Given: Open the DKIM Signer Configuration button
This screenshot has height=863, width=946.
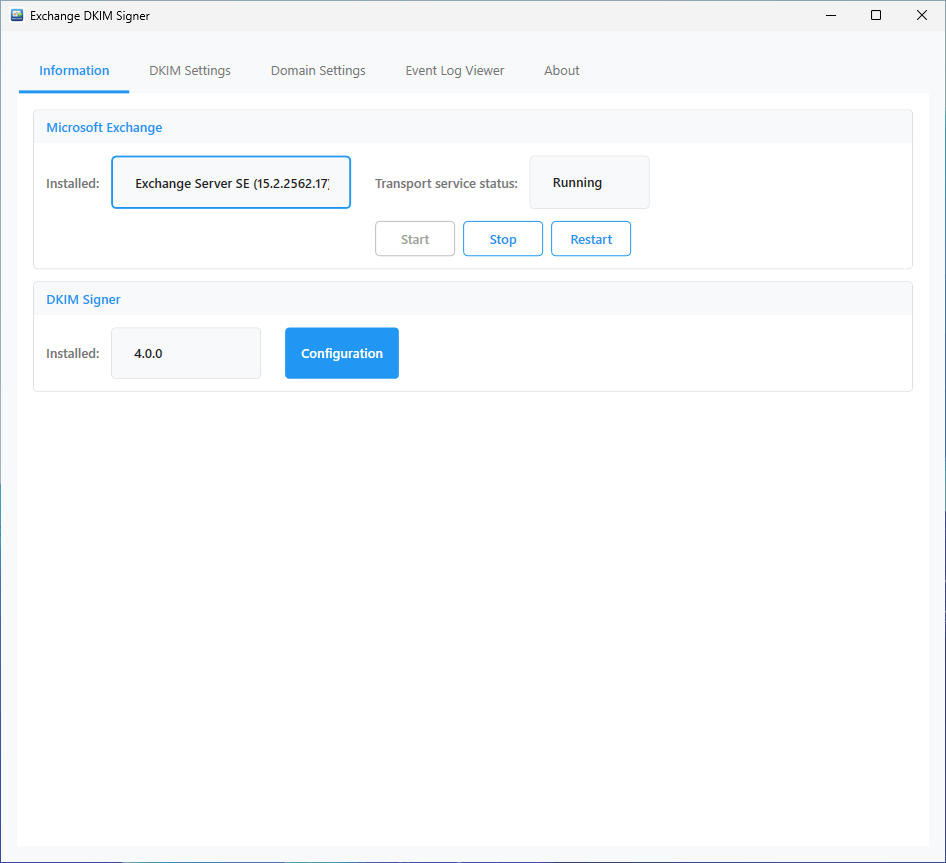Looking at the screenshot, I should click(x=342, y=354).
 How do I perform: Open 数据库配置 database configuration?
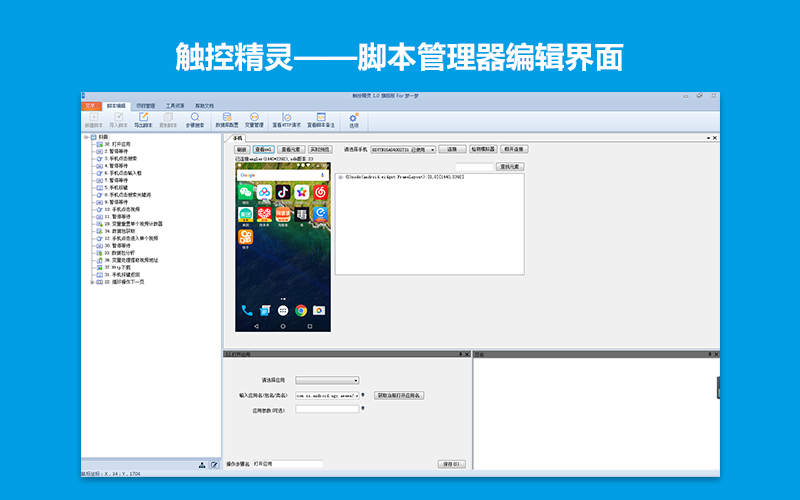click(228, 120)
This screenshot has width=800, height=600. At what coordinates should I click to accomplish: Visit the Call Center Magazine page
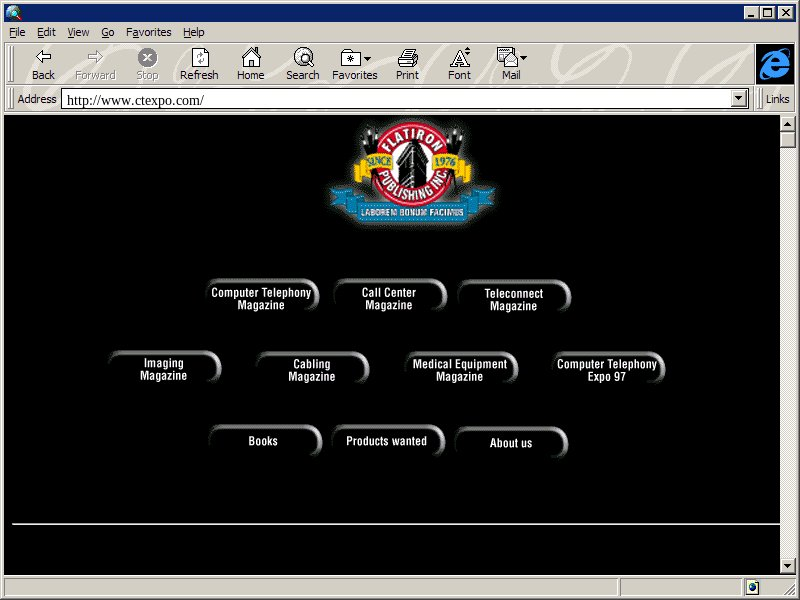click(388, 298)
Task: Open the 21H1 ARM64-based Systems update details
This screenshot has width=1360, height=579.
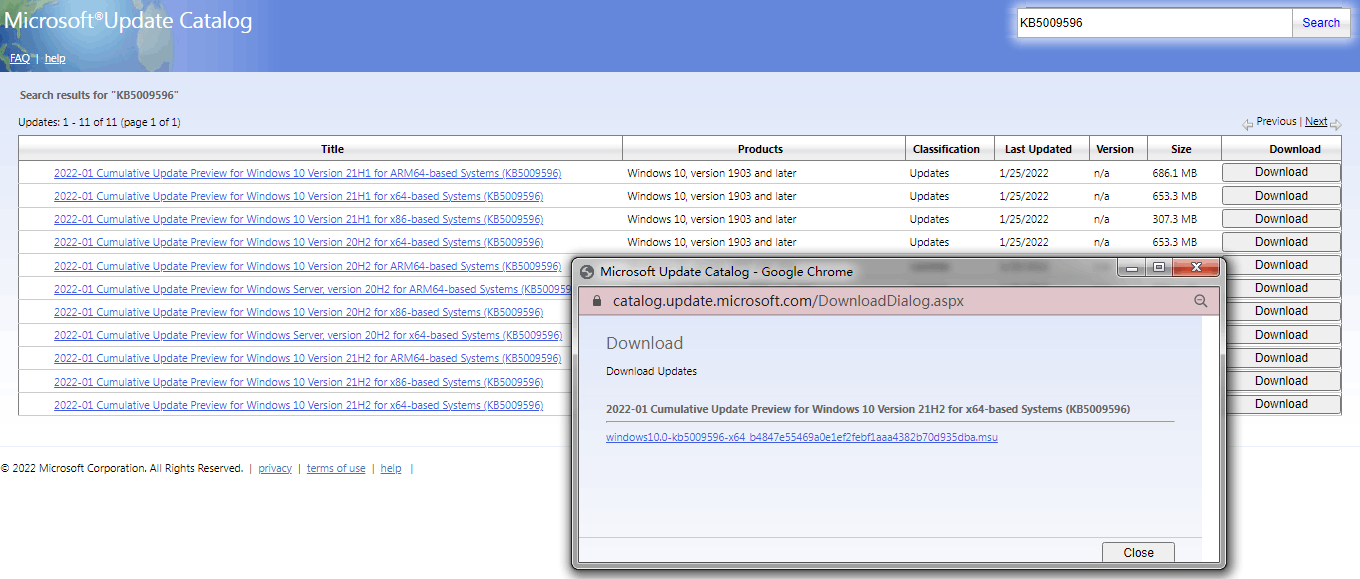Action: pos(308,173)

Directions for this task ▸ Copy the listing exactly. Leave the pictures out.

Response box ▸
Given: Open the DKIM Signer Configuration button
This screenshot has height=863, width=946.
Looking at the screenshot, I should click(x=342, y=354).
 How do I perform: Open 数据库配置 database configuration?
click(228, 120)
This screenshot has width=800, height=600. At what coordinates should I click to accomplish: Visit the Call Center Magazine page
click(388, 298)
Task: Open the 21H1 ARM64-based Systems update details
This screenshot has width=1360, height=579.
Action: pos(308,173)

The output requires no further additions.